Wednesday, April 22, 2009

Tell.... the truth

Transparency and Accountability are great concepts and are tremendously popular words nowadays, but, working in the area of Corporate Responsibility reporting, but with reference to general communications from companies and other organizations, it is clear to me that it does not matter how much you say, or what you say.

What matters, is that what you say is true; but even then, what about what you do not say? It is perfectly fine to say the truth, but not say certain things, and thus, in effect you are not telling the truth -but how do you say everything (of course, being truthful about everything)?

This is the challenge, and one complicated by the fact that revealing such information may well be commercially sensitive or create difficult situations for those involved. The easiest answer is to work out what you need to say that people want to know about, as much as possible -and for each of these topics have a group of people who can represent those who might want to know the information and can decide what information should be released or not to ensure the overall picture is fair.
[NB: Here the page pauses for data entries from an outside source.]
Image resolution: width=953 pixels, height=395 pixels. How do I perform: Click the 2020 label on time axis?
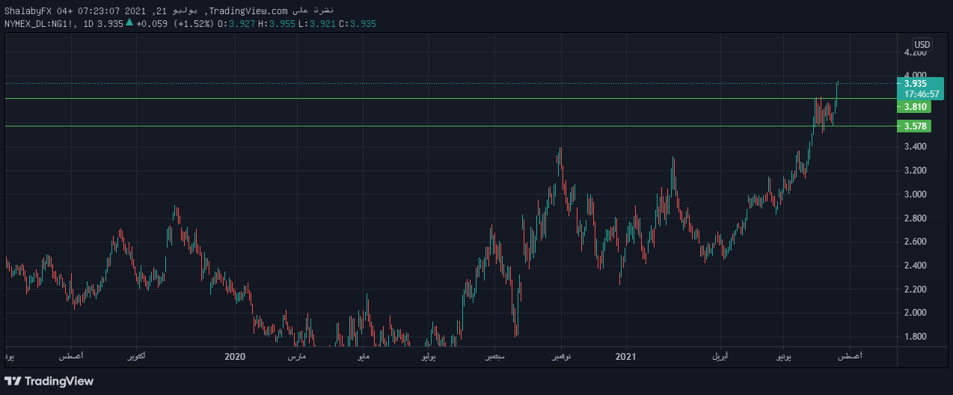[235, 356]
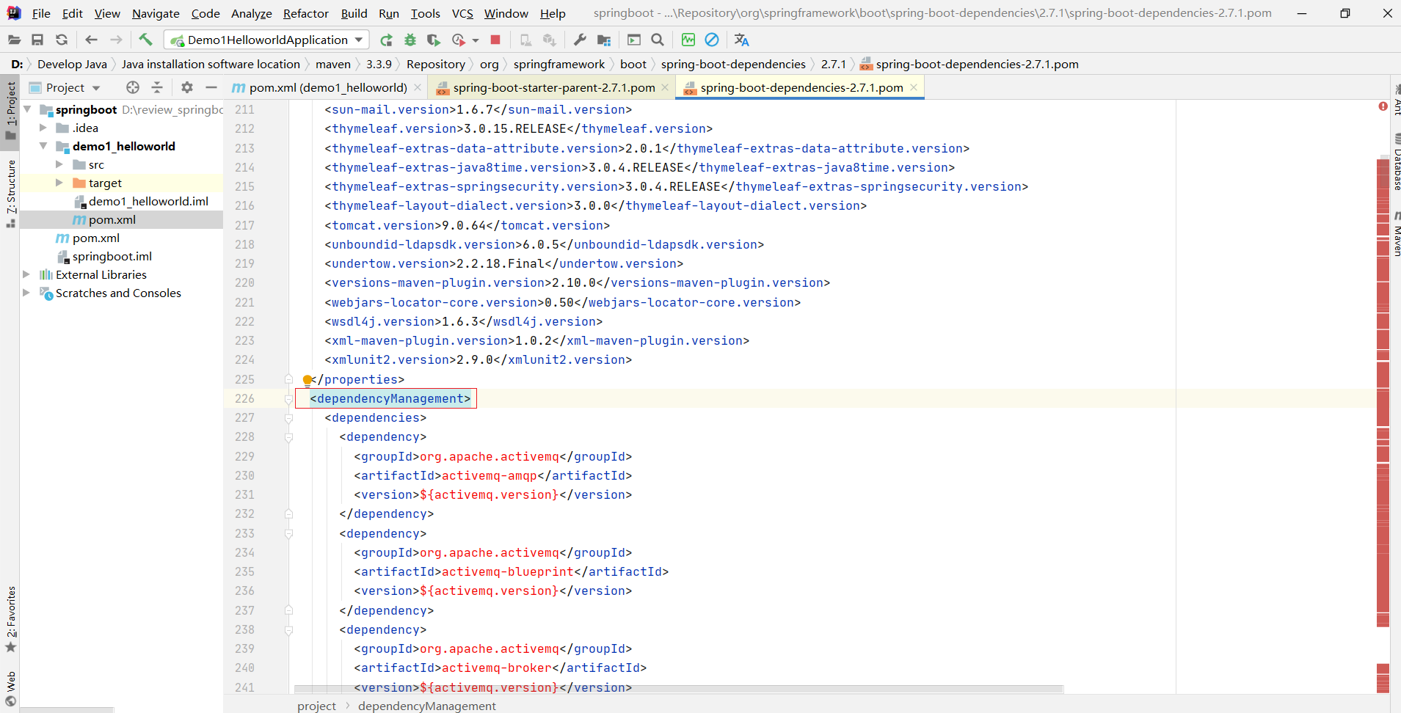Image resolution: width=1401 pixels, height=713 pixels.
Task: Click the Rerun application icon
Action: (x=386, y=40)
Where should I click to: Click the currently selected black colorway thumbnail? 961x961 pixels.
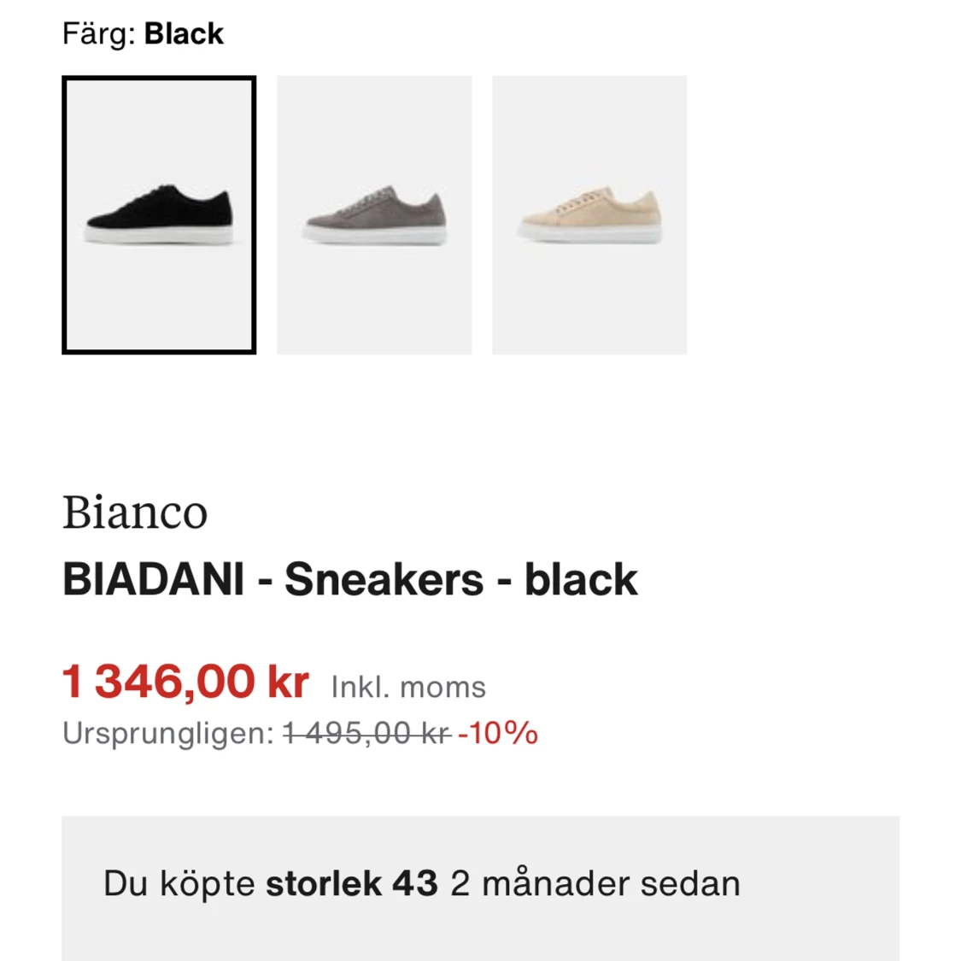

You might also want a second group of people to then be able to actually know all that information: the bad, the good, the sensitive etc, and be able to judge that what was said is a fair reflection or not.

Now doing both will be very hard and time consuming, but might be necessary in some situations, where it is important to rebuild trust after having lost it. In reality, no-one will go to such extremes to prevent losing trust, but will after they lose trust and get desperate!

Each organization needs to tell the truth, and that requires telling the good, the bad and the ugly. If not, no-one will trust what you say, and that seems to be the problem with business now. Business has not tried hard enough to say the truth, and now wonders why no-one trusts business! Business has to get its act together, and find a solution.